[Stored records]
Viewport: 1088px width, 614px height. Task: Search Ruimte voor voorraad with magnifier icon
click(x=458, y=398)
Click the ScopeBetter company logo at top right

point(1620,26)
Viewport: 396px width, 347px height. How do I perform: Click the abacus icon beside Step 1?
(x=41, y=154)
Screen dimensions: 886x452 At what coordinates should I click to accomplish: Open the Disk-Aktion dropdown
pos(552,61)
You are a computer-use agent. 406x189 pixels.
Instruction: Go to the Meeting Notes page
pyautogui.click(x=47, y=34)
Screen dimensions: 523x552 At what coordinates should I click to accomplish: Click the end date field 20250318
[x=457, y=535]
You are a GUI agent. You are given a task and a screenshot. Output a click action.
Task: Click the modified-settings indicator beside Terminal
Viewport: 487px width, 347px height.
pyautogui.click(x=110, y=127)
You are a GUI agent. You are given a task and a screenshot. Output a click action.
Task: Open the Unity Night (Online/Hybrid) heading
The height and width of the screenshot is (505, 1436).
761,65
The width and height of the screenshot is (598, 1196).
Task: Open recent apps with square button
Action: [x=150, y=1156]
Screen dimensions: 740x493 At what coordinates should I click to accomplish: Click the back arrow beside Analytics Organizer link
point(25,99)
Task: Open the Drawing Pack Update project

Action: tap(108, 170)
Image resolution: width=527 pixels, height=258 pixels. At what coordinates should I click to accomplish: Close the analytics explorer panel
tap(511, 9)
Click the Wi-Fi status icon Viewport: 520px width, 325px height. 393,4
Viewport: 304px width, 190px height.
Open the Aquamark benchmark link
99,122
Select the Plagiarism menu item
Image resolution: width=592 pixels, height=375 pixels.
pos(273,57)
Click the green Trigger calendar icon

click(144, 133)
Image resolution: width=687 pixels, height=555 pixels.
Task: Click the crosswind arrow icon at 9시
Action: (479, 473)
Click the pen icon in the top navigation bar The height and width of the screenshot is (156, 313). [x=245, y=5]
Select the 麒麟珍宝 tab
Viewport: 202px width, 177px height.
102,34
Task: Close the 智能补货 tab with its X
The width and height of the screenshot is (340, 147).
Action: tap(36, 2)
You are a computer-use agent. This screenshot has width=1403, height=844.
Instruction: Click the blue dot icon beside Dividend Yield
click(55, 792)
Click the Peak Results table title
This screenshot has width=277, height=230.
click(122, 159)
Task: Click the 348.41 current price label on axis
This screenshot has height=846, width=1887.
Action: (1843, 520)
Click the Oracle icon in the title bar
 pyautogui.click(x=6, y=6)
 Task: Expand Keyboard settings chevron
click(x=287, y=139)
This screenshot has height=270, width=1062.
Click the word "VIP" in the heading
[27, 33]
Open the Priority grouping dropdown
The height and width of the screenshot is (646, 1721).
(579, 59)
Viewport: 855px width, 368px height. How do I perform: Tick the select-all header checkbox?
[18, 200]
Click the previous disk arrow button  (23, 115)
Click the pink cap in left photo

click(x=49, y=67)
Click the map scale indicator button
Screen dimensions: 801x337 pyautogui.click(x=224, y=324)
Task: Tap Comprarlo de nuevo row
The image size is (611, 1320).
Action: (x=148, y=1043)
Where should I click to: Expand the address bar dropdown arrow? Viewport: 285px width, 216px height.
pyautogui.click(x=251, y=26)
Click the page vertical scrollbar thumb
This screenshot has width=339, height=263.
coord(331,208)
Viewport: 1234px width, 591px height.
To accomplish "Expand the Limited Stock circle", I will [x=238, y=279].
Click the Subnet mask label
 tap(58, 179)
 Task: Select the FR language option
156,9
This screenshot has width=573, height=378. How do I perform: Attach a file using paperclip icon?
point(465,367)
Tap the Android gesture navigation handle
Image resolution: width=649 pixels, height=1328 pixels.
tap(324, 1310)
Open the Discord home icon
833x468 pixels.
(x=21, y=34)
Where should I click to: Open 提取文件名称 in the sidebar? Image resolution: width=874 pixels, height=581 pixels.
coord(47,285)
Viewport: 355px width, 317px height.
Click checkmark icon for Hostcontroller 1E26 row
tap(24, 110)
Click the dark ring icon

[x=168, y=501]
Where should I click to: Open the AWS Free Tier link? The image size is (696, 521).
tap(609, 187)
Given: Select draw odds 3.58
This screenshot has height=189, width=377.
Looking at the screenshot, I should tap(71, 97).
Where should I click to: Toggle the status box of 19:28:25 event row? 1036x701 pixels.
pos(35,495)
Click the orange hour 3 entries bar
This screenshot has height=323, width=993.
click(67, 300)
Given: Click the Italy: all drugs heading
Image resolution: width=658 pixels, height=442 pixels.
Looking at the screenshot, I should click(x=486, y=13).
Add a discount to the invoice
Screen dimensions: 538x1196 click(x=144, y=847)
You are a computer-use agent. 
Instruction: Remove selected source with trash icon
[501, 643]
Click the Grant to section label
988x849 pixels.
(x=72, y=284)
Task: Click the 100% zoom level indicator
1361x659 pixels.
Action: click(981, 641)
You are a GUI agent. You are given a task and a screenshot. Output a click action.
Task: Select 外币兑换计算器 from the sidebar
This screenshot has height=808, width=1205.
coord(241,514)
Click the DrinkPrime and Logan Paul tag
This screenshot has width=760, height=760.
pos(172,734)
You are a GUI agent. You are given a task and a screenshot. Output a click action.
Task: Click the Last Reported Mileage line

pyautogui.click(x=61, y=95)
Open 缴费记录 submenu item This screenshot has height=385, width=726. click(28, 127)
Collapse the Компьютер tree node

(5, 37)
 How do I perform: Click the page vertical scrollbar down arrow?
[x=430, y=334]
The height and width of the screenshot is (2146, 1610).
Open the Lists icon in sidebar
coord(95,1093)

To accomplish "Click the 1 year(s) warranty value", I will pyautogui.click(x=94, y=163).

WHAT THE EXERCISE ASKS
Reply with an exact copy of the lines running from the one containing "Click the DrinkPrime and Logan Paul tag" through the end of the entries above, both ends included.

OUTPUT FOR THIS TASK
Click the DrinkPrime and Logan Paul tag
This screenshot has width=760, height=760.
pos(172,734)
You are a GUI agent. You are given a task and a screenshot. Output a click action.
Task: Click the Last Reported Mileage line

pyautogui.click(x=61, y=95)
Open 缴费记录 submenu item This screenshot has height=385, width=726. click(28, 127)
Collapse the Компьютер tree node

(5, 37)
 How do I perform: Click the page vertical scrollbar down arrow?
[x=430, y=334]
The height and width of the screenshot is (2146, 1610).
Open the Lists icon in sidebar
coord(95,1093)

To accomplish "Click the 1 year(s) warranty value", I will pyautogui.click(x=94, y=163).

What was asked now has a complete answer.